Guèer, Guéweul, Niénio, Teugue, Garmy… Ces maux avec
lesquels il faut encore lutter jusqu’à la dernière goutte de sueur ! Rejeter
l’autre sous prétexte qu’il appartient à telle ou telle caste est d’abord un
acte de mauvaise foi.
Bon nombres de mourides, disons d’ailleurs de
musulmans tout court refusent de marier leurs filles à un homme (fut-ce un
millionnaire) sous prétexte qu’il appartient à une « caste
inférieure » au Sénégal. Il faut que tout le monde le sache pendant qu’on
y est, le CHEIKH a toujours eu la détermination d’abroger le phénomène de la
coterie sociale qu’encourageait l’esprit fratricide de caste et de clan qui régnait
dans la société et qui empêchait l’union de ses membres et la coopération entre
eux, en ce sens que chacun cabalait contre les membres d’un autre.

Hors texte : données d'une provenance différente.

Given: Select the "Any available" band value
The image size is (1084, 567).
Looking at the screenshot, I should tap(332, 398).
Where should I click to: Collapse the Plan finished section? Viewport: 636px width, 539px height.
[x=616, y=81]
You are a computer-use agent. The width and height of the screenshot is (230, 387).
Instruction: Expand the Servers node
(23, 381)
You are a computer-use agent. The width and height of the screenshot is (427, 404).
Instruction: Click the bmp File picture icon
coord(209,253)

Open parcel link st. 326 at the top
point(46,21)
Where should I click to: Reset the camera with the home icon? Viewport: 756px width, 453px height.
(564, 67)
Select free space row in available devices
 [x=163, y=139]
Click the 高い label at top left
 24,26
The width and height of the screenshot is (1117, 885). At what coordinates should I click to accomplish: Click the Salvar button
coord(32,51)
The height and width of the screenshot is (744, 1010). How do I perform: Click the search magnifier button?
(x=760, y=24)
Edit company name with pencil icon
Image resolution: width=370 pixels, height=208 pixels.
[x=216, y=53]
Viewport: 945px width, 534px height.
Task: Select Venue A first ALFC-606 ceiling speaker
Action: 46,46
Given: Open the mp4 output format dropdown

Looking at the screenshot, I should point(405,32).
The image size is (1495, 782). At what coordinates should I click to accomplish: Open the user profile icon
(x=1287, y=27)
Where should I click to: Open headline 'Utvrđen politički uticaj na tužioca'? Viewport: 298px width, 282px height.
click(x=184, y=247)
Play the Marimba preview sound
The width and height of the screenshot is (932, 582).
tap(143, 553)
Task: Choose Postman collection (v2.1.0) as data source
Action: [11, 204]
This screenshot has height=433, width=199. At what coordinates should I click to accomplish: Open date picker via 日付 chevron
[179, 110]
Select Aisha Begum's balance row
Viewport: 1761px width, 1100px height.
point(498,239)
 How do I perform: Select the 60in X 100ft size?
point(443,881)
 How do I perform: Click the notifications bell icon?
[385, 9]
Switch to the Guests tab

Remontons un peu l’histoire. Il y avait au Sénégal,
avant la conquête coloniale, deux classes essentielles : une haute classe
pour le « Garmi » (noble) et une basse classe pour le
« Badola » (le paysan). Donc du haut en bas de la hiérarchie se
trouvaient respectivement : le « Bourba » (Empereur) qui,
occupant le sommet de la classe dirigeante, était à la tête de l’empire
wolof ; aux échelles sociales inférieures viennent les « Laman »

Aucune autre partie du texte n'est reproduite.